Python：计算字典中具有O（logN）中给定值的项数

Question

I want to count the number of items in a dictionary with the given value (suppose the value in dictionary is just number), I've searched online and find two approaches, the first one :

sum(x == chosen_value for x in d.values())

the second approach is using Counter in Collections module.

However, I think the running time of both approaches is O(N) , where N is the total number of items in the dictionary. I want to find out a way to do this in O(logN) , is it possible?

Thanks in advance for any help and suggestion!

Update:

Thanks for all the quick reply! It cannot be done in O(logN) . I may use binary tree to store the (key,value) pairs instead.

Answer 1

No. Why would you expect it to be possible?
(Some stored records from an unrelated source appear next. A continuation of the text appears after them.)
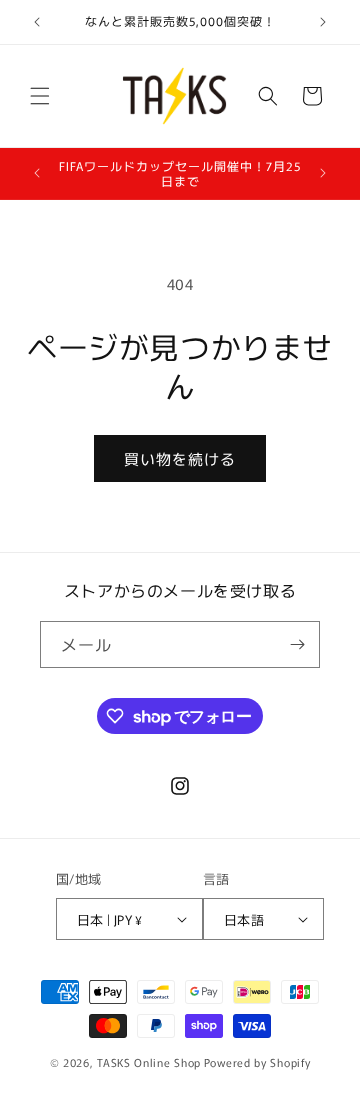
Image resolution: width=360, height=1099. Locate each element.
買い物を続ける (180, 458)
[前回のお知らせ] (37, 22)
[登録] (297, 644)
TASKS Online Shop (149, 1062)
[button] (40, 96)
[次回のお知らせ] (323, 22)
It might be if you had a binary search tree, but dicts are unordered, so you have to iterate through the values.

Answer 2

You have to read every value in a given dictionary if you have no prior knowledge of these values, which is the normal case. So in the usual case, it has to be O(N) .

Answer 3

You could maintain another dictionary which maps values to count. That would give you the counts that you seek in O(1). The idea would be to implement a higher order data structure that acts like a dictionary, but adds the capability to return counts for values by maintaining another dictionary internally.

I realize that this is probably not what you are asking. Just putting it out there, just on the off chance.